>>
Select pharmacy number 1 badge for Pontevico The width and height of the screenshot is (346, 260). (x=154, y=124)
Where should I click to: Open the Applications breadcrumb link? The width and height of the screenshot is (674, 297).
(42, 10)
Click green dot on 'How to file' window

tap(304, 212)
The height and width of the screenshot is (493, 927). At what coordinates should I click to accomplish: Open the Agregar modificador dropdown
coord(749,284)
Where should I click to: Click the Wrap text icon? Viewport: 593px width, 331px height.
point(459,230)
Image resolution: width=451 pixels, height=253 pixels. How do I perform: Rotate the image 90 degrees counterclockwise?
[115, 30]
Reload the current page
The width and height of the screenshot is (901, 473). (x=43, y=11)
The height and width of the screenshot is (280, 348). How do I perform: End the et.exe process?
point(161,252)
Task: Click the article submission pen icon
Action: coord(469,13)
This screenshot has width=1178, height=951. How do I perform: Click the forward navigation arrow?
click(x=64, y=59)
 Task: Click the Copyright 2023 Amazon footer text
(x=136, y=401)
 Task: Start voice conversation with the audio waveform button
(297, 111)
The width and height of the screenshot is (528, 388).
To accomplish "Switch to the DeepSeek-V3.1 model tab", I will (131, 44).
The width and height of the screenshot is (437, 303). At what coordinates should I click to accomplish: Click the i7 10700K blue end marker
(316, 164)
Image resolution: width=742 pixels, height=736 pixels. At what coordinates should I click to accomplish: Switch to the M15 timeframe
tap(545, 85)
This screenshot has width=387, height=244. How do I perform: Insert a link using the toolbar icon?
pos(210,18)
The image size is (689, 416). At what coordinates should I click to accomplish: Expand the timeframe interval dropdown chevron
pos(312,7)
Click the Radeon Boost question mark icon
<<
(Aim of the task) Reproduce, unchanged, the line containing "This screenshot has width=1178, height=951." and each line after it through the end of the listing above, and nothing else.

(Task output)
This screenshot has width=1178, height=951. How do I perform: Click the forward navigation arrow?
click(x=64, y=59)
 Task: Click the Copyright 2023 Amazon footer text
(x=136, y=401)
 Task: Start voice conversation with the audio waveform button
(297, 111)
The width and height of the screenshot is (528, 388).
To accomplish "Switch to the DeepSeek-V3.1 model tab", I will (131, 44).
The width and height of the screenshot is (437, 303). At what coordinates should I click to accomplish: Click the i7 10700K blue end marker
(316, 164)
Image resolution: width=742 pixels, height=736 pixels. At what coordinates should I click to accomplish: Switch to the M15 timeframe
tap(545, 85)
This screenshot has width=387, height=244. How do I perform: Insert a link using the toolbar icon?
pos(210,18)
The image size is (689, 416). At what coordinates should I click to accomplish: Expand the timeframe interval dropdown chevron
pos(312,7)
Click the Radeon Boost question mark icon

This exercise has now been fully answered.